Beloved food critic Wei Ling dies at 87

Condolences poured in for veteran food critic and former journalist Wei Ling who passed away at the age of 87.

His journalist friend Cheng Ming-yan announced Wei's death on Facebook yesterday. "Wei Ling, the food critic of an era, has passed away," Cheng wrote, saying Wei's wife told him that his friend died on Tuesday.

Cheng said Wei was chiefly responsible for "promoting Hong Kong cuisine to the Western world" with his excellent English.

Netizens also paid tribute to the food critic, with Facebook user Book Ipse saying: "His books have witnessed the development of middle-class food culture in Hong Kong. Thank you, Mr Mak!"

Wei, originally named Mak Yiu-tong, was born on January 28, 1936, in Shunde, Guangdong. He adopted the pen name Wei Ling after his alias William.

He called himself Au Au in his articles. The Chinese characters of Wei Ling and Au Au consisted of 10 mouths, symbolizing his desire to eat all food in the world.

Wei had appeared in numerous Western media interviews to introduce Hong Kong cuisine - including the famous Ah Yat Abalone and Yung Kee Restaurant's roasted goose.

In 2005, he became the first person to be dubbed a "Chinese gourmet" by the China Hotel Association.

Despite his love for his good taste, Wei joked in a 2010 interview that "you can say I am a foodie, but please don't praise me as a god. God only eats incense sticks."

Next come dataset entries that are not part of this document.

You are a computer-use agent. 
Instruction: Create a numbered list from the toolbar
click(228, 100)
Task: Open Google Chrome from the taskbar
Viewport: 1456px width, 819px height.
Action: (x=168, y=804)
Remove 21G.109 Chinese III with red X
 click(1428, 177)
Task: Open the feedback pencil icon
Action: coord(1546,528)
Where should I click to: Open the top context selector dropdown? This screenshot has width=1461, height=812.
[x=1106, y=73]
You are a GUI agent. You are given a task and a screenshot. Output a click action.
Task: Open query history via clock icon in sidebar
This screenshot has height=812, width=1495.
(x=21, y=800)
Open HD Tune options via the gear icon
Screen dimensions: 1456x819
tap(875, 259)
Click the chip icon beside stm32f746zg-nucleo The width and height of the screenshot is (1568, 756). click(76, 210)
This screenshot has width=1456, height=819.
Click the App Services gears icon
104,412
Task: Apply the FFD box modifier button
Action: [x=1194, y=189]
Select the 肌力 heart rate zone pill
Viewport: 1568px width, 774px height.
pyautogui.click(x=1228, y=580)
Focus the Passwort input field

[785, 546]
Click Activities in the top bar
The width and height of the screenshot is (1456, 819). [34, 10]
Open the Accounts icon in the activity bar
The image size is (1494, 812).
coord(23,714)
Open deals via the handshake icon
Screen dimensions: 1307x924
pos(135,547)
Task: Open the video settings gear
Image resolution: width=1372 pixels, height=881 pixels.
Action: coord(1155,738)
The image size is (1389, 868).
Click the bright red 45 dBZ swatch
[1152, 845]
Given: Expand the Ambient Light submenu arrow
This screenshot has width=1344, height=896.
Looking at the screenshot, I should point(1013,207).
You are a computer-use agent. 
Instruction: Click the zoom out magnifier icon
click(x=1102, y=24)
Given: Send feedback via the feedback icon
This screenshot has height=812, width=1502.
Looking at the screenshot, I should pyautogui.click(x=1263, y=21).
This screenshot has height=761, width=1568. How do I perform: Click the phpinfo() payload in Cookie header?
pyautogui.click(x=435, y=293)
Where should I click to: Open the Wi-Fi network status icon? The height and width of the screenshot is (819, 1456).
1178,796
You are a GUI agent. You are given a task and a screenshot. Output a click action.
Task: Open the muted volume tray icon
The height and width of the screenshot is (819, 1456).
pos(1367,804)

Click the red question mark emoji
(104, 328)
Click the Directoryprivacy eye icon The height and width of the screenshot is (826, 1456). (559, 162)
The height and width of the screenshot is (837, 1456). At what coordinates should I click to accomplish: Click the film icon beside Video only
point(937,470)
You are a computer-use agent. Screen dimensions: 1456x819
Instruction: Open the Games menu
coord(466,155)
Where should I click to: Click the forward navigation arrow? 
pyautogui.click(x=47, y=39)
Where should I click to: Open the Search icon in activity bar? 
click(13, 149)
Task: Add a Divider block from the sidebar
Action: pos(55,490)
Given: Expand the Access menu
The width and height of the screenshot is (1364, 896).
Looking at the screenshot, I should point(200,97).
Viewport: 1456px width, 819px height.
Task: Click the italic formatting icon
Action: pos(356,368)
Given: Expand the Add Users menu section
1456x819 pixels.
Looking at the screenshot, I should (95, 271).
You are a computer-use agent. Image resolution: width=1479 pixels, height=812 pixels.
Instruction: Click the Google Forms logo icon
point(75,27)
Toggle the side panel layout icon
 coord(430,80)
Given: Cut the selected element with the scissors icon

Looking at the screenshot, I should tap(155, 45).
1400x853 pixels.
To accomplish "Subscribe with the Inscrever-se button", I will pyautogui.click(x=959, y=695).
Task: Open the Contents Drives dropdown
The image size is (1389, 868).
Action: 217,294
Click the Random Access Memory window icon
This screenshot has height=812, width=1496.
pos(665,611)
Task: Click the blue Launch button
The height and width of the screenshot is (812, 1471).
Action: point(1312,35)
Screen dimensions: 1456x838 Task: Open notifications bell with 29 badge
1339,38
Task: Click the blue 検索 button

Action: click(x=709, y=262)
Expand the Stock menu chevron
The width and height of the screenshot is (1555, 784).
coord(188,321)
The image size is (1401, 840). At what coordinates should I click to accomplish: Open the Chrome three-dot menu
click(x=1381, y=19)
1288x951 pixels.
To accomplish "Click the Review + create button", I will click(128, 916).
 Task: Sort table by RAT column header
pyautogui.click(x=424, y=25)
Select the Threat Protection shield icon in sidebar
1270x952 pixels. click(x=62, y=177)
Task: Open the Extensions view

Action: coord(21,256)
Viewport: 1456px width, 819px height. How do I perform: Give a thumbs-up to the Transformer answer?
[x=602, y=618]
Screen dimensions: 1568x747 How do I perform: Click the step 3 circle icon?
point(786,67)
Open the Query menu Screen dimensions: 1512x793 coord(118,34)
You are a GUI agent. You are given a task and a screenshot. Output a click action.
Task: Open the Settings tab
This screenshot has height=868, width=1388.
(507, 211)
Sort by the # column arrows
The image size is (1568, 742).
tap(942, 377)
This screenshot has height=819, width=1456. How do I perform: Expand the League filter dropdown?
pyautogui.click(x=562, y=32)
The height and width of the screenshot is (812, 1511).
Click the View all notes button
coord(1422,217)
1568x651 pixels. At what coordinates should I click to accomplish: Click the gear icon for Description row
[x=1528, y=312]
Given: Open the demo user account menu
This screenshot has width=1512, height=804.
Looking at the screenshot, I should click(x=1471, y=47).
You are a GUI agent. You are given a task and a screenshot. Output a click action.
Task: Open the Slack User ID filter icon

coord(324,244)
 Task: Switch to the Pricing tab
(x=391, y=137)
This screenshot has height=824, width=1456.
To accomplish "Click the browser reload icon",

After graduating from United College with an English major in 1958, Wei began his career as a translator, later becoming a finance journalist and eventually editor-in-chief of Sing Tao Daily at the invitation of Sally Aw Sian.

He was a food columnist at the British newspaper Financial Times and the local Chinese newspaper Hong Kong Economic Journal.

He also served in a public capacity, including for the Tourism Board and related industries.